Simon Evans is the artistic partnership between Simon Evans and Sarah Lannan. Their collaborative work is widely known for its text- based aesthetic. Simon Evans uses handwritten phrases and other texts to create dense collages saturated with short, poetic phrases, drawings, and images often created from the detritus of everyday life both inside and outside of the studio.
Soul Gym confronts our increasing societal obsession with exercise, self- improvement and embodying the message of lifestyle brands. There was a poster for a yoga studio - a schedule of classes - and it was super spiritual, language-wise, and it felt a bit blasphemous and maybe funny. And theres a real obsession for self-improvement. But its just physical. The survival of the fittest and we were really interested in that, says Simon Evans. The artists expand on these concepts with a series of new works that pushed them to utilize a variety of mediums, such as sculptured letters, metal, plastic, fabric, and yoga mats.
How to Pretend Your Free (2016) features a single figure mid-stride in a black and white composition with the titled of the work emblazoned above his head reminiscent of a classic Nike advertisement. One of the handwritten phrases in Black Magic Capitalism (2016) exhorts the viewer repeatedly to run fucking run, in an ode to the kind of graffiti seen on a run around New York City. Some Game a Comfortable Web (2016) is composed of two conjoined yoga mats overlaid with a hand drawn maze. Although there is no clear path through the labyrinth, the rewards of this particular practice are found in the ritual. Similarly, Another Selfish Prayer Rug (2014-2017) functions as a place for collecting ideas and prayers through ritual movements like a layer of sediment slowly building over time.
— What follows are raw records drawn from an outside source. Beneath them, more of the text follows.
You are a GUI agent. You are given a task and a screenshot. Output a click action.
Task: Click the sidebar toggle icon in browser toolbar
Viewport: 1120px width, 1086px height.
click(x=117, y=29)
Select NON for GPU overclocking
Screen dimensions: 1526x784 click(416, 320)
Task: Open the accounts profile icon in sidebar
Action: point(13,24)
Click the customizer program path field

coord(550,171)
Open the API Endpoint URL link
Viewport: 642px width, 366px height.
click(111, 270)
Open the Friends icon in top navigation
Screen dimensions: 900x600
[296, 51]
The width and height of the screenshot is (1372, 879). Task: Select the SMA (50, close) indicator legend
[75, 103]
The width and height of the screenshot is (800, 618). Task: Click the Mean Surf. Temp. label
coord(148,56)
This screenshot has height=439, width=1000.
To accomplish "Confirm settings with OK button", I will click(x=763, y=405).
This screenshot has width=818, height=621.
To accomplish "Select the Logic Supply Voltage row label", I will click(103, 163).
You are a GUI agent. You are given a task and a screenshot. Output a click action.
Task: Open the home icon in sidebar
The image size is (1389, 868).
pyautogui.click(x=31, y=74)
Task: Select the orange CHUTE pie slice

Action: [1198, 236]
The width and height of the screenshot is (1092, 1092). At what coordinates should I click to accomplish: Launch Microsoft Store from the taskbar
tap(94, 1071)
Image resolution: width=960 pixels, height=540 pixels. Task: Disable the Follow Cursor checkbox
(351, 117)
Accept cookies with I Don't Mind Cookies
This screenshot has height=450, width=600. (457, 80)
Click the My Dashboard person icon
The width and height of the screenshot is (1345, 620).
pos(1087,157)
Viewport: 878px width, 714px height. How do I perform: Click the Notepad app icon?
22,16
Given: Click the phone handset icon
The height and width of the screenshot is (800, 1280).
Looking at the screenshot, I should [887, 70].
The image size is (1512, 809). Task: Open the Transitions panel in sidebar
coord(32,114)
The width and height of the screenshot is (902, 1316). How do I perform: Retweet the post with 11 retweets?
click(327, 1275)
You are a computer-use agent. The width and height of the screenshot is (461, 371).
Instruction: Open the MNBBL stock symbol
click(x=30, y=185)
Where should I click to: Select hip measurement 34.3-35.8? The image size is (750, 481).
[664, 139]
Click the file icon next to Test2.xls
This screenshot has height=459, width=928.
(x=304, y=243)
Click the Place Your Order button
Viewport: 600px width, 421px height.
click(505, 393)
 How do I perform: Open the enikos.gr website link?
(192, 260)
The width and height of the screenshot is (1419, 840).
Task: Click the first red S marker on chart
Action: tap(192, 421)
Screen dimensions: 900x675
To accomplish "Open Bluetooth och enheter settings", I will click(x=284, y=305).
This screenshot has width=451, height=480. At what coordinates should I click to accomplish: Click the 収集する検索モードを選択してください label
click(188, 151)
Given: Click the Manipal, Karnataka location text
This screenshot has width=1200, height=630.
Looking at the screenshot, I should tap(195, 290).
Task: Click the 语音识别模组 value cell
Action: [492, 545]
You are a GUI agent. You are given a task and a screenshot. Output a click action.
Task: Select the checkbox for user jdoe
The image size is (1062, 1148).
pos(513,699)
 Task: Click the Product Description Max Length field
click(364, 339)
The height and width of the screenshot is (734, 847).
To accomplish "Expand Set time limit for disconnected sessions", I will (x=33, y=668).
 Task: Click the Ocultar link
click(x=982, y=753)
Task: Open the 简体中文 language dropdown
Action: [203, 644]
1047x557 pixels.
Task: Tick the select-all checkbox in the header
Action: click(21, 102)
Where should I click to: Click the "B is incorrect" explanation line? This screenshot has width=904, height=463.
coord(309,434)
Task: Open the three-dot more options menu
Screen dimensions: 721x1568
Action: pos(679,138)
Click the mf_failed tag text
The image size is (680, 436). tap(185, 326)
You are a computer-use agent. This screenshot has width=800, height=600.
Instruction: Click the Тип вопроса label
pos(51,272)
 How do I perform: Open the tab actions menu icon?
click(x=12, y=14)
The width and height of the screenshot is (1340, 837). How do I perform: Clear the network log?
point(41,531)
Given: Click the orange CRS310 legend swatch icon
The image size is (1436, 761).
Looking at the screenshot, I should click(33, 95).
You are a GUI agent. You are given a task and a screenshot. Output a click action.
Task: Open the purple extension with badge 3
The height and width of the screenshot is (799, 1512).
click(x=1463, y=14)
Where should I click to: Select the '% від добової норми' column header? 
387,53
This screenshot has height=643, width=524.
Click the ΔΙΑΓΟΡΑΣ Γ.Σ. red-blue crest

The ritualizing of wellness is analogous to the obsessive, repetitive nature of many works by Simon Evans. The Divine Comedy (2016) is a work of 3 x 5 index cards onto which Evans and Lannan have painstakingly copied the entirety of Dantes 14th-century poem. Rainbow (2016) pleads forgiveness by repeating SORRY in various colored and sized sticker letters. Frozen Screen (2016), a copy of Henri Matisses famous Dance, merges themes of physicality, spirituality, and mechanical reproduction. The work of Simon Evans is ultimately concerned with the process of art-making, inviting viewers into a space filled with possibilities for revelation and continued searching.
Simon Evans was the subject of recent solo exhibitions at Palais de Tokyo, Paris; Museum of Contemporary Art Cleveland, OH; Musée d'Art Moderne Grand-Duc Jean (MUDAM), Luxembourg; Aspen Art Museum, CO; and White Columns, New York. Simon Evans was featured in the 12th International Istanbul Biennial in Turkey, the 27th São Paulo Biennial in Brazil. Works by Simon Evans are included in the permanent collections of several prestigious institutions including the Cisneros Fontanals Art Foundation (CIFO), Miami, FL; Louisiana Museum of Modern Art, Humlebæk, Denmark; Perez Art Museum Miami, FL; Musée d'Art Moderne Grand-Duc Jean (MUDAM), Luxembourg; Philadelphia Museum of Art, PA; Museum of Art Rhode Island School of Design, Providence, RI; and the San Francisco Museum of Modern Art, CA. Simon Evans and Sarah Lannan live and work in Brooklyn, NY.